Où l’on sent la présence de l’humain… 14


Ce fut et ce devait être… Je suis retourné dans ce bar, à l’heure de l’apéro. Ce que j’avais pris pour d’élégants dessins positionnés sur des bas n’étaient que des tatouages, j’avais raison pour leur pluralité, les percings, le manque de hanche…. mais elle avait toujours cette classe entre la vulgarité et l’extrême féminité … elle n’était pas un fragile objet sexuel… mais une femme qui travaillait, dur et vite…. L’essentiel n’est pas là. La comtesse était là… une femme d’une soixantaine d’années, alcoolique mondaine, ayant vécu par et pour les hommes… elle avait dû être splendide avant, avant avant…. elle avait dû être chiante plus qu’un homme aurait pu le supporter, elle avait été une amante extraordinaire, taillée par la nature pour être prise et se donner comme dans un film hollywoodien…. mais elle était là dans ce bar de bout de terre, expatriée de la vie, en quête d’un dernier homme qui aurait pu la faire vivre et la faire rêver… je lui rends hommage. Puis il y a eu N……. , serveuse de trente et un ans qui est venue s’asseoir  à mes côtés, serveuse d’un autre bar douze heures par jour, venue s’asseoir  à côté de moi pour se prendre une cuite parce que ce soir là elle n’avait pas son fils qu’elle élevait d’habitude seule, parce que j’avais l’air calme, plus âgé que les autres…. elle m’a raconté sa vie en buvant beaucoup, vite, des petits verres de rhum gingembre, elle était blonde, l’oeil aussi bleu que son regard, jolie, vive, elle parlait extrèmement fort, mettait sa main sur ma cuisse, m’embrassait amicalement, trinquait avec moi, me prenait par le cou, par la taille, me serrait dans ses bras… tout était aussi excessif que moi j’étais silencieux. En partant, elle m’embrassa sur la bouche sans que je le lui ai demandé…. « c’est dommage je t’aime bien, je travaille demain »et elle partit, aussi vite qu’elle arriva, portée par la foule de jeunes Hollandais qui avait envahi, pour une soirée, ce bar.
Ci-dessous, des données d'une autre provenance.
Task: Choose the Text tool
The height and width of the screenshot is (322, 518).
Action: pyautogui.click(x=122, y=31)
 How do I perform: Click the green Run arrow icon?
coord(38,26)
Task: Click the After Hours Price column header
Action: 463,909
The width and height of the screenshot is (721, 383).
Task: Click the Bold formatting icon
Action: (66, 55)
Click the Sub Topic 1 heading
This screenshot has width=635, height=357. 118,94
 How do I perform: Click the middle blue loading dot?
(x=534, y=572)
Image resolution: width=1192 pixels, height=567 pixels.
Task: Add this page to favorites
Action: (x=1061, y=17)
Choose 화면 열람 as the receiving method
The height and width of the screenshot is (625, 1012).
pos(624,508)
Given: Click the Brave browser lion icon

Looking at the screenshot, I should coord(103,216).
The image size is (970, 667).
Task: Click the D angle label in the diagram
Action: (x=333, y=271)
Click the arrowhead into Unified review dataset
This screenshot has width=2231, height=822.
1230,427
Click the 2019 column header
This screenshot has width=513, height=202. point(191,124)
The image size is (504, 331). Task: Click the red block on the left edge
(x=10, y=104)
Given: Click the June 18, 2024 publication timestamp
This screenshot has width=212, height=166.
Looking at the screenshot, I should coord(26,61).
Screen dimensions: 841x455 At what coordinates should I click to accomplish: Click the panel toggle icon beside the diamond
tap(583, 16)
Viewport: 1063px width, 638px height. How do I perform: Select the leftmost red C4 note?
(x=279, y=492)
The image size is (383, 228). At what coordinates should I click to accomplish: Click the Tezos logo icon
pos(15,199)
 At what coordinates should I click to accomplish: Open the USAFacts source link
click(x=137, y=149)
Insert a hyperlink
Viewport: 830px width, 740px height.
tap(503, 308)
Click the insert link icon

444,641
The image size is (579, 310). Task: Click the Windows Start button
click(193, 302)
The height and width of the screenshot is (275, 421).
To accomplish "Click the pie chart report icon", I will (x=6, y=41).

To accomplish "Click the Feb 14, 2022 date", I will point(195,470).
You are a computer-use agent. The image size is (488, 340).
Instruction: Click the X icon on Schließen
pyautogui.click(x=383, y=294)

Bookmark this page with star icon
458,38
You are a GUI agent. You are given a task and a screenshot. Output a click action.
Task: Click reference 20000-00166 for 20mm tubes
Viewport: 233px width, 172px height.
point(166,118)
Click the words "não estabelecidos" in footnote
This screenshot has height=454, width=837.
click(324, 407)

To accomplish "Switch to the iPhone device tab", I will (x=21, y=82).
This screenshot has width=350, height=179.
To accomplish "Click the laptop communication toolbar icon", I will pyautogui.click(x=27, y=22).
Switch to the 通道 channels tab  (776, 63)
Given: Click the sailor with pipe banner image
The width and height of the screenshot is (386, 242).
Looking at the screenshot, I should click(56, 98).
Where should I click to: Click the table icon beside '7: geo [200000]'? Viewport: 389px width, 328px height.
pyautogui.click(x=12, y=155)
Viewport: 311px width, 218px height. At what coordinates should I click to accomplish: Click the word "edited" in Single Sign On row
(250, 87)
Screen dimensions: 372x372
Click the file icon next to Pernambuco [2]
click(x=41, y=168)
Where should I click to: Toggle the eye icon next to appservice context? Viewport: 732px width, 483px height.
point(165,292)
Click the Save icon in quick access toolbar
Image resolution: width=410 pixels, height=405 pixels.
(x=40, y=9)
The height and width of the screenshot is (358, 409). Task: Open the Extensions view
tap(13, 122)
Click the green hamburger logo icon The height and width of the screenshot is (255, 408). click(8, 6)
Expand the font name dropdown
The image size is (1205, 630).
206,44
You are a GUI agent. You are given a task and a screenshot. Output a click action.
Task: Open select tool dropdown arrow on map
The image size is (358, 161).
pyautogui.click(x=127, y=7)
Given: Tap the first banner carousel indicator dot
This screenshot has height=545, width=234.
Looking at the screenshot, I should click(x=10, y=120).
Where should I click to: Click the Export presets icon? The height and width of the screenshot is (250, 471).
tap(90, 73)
Elle rentra en vélo vers la gare…. je l’admire. Quant aux petits cons d’Hollandais qui n’ont pas arrêté de brailler, aux petits cons de Parisiens à la mèche néo rebelle, au col relevé, qui marchandaient les prix pour se bourrer toujours et toujours plus et  à qui on répondaient, une fois pas deux, un non simple mais avec un regard que cette serveuse savait mélanger  à un sourire attendrissant…Je vous emmerde!

La comtesse, malgré son âge, avait un cul que de jeunes femmes adipeuses, nourries à la céréale et à la viande anglo-saxonne sandwichée, auraient pu lui envier…. mais je n’étais pas excité… sauf par son T-shirt.